2023-11-02 ミュンヘン大学(LMU)
Inner surface of a carotid artery from a mouse treated with the target site blocker; endothelial protein CD in blue. | © Weber Lab, IPEK
◆研究では、動脈内皮細胞および平滑筋細胞でのCXCR4タンパク質の発現を抑制するために、miR-206と呼ばれるmicroRNA分子を利用し、動脈硬化の予防に成功しました。この方法は、細胞特異的な遺伝子発現を微調整するための費用対効果の高い方法として注目されています。
<関連情報>
- https://www.lmu.de/en/newsroom/news-overview/news/atherosclerosis-rna-fragment-creates-prospect-for-new-therapies.html
- https://www.science.org/doi/10.1126/scitranslmed.adf3357
CXCR4の細胞特異的マイクロRNAリプレッサーを標的とすることで、マウスのアテローム性動脈硬化症が改善される Targeting a cell-specific microRNA repressor of CXCR4 ameliorates atherosclerosis in mice
Ismail Cimen,Lucia Natarelli,Zahra Abedi Kichi,James M. Henderson,Floriana M. Farina,Eva Briem,Maria Aslani,Remco T.A. Megens,Yvonne Jansen,Elizabeth Mann-Fallenbuchel,Selin Gencer,Johan Duchêne,Maliheh Nazari-Jahantigh,Emiel P.C. van der Vorst,Wolfgang Enard,Yvonne Döring,Andreas Schober,Donato Santovito,and Christian Weber
Science Translational Medicine Published:1 Nov 2023
DOI:https://doi.org/10.1126/scitranslmed.adf3357
Editor’s summary
The C-X-C motif chemokine receptor 4 (CXCR4) is important for vascular integrity, but boosting CXCR4 to treat atherosclerosis is limited by on-target effects in nonvascular cells. Here Cimen et al. showed that the microRNA miR-206-3p is a vascular-specific repressor of CXCR4 and that disrupting this repression with an mRNA target-site blocker increased CXCR4 in vascular cells in vitro.
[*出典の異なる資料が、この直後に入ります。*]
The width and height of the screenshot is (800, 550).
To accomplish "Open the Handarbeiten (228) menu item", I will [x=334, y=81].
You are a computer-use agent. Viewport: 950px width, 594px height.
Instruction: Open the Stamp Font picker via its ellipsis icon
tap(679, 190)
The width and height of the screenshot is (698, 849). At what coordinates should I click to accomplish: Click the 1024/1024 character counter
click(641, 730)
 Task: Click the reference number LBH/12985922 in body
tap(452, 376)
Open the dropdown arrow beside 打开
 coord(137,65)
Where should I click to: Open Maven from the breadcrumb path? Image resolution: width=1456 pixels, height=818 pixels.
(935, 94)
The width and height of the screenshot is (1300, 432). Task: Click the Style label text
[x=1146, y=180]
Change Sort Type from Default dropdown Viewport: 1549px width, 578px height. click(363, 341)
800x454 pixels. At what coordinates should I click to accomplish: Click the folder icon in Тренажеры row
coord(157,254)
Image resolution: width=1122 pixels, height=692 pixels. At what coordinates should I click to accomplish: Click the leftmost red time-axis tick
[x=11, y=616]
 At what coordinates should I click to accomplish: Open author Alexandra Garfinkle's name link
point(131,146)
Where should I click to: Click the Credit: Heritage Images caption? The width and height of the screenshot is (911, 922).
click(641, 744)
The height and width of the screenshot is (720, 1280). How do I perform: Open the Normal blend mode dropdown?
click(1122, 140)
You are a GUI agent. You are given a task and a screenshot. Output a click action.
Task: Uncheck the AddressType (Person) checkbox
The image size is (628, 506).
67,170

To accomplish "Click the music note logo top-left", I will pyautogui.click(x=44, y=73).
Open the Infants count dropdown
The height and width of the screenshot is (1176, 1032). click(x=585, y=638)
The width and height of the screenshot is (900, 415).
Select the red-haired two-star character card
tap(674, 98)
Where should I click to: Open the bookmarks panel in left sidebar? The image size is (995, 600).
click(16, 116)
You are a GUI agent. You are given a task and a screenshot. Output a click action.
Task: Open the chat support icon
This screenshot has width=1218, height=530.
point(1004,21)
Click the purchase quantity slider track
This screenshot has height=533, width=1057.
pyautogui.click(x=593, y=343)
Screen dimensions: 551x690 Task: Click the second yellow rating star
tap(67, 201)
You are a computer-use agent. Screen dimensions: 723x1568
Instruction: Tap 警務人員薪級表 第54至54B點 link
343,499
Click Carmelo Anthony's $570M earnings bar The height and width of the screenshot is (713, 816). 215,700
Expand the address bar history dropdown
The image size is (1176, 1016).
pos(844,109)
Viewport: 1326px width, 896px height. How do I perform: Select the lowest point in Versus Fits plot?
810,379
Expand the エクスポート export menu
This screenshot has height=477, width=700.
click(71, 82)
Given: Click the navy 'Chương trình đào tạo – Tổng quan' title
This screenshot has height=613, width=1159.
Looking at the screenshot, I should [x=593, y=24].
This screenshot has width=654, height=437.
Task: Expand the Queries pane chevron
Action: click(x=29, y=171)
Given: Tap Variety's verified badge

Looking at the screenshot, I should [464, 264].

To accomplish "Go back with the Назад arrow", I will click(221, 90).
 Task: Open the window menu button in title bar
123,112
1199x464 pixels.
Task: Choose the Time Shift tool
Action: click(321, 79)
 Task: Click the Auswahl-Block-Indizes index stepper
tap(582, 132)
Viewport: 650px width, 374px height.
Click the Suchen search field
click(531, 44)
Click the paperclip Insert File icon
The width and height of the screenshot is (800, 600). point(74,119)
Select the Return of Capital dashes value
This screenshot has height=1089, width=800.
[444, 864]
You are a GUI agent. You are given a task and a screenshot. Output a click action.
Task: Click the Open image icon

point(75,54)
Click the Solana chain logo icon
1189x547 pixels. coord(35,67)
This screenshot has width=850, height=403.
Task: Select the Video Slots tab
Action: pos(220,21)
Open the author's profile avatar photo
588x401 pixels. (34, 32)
In a mouse model of atherosclerosis, treatment with the target-site blocker after disease onset reversed pathology and improved CXCR4 function. Human atherosclerotic plaques also had decreased CXCR4 and increased miR-206-3p, supporting the preclinical findings. These results suggest that increasing CXCR4 in vascular cells might be a potential therapeutic strategy for atherosclerosis in humans. —Brandon Berry
Abstract
The CXC chemokine receptor 4 (CXCR4) in endothelial cells (ECs) and vascular smooth muscle cells (VSMCs) is crucial for vascular integrity. The atheroprotective functions of CXCR4 in vascular cells may be counteracted by atherogenic functions in other nonvascular cell types. Thus, strategies for cell-specifically augmenting CXCR4 function in vascular cells are crucial if this receptor is to be useful as a therapeutic target in treating atherosclerosis and other vascular disorders. Here, we identified miR-206-3p as a vascular-specific CXCR4 repressor and exploited a target-site blocker (CXCR4-TSB) that disrupted the interaction of miR-206-3p with CXCR4 in vitro and in vivo. In vitro, CXCR4-TSB enhanced CXCR4 expression in human and murine ECs and VSMCs to modulate cell viability, proliferation, and migration. Systemic administration of CXCR4-TSB in Apoe-deficient mice enhanced Cxcr4 expression in ECs and VSMCs in the walls of blood vessels, reduced vascular permeability and monocyte adhesion to endothelium, and attenuated the development of diet-induced atherosclerosis. CXCR4-TSB also increased CXCR4 expression in B cells, corroborating its atheroprotective role in this cell type. Analyses of human atherosclerotic plaque specimens revealed a decrease in CXCR4 and an increase in miR-206-3p expression in advanced compared with early lesions, supporting a role for the miR-206-3p–CXCR4 interaction in human disease. Disrupting the miR-206-3p–CXCR4 interaction in a cell-specific manner with target-site blockers is a potential therapeutic approach that could be used to treat atherosclerosis and other vascular diseases.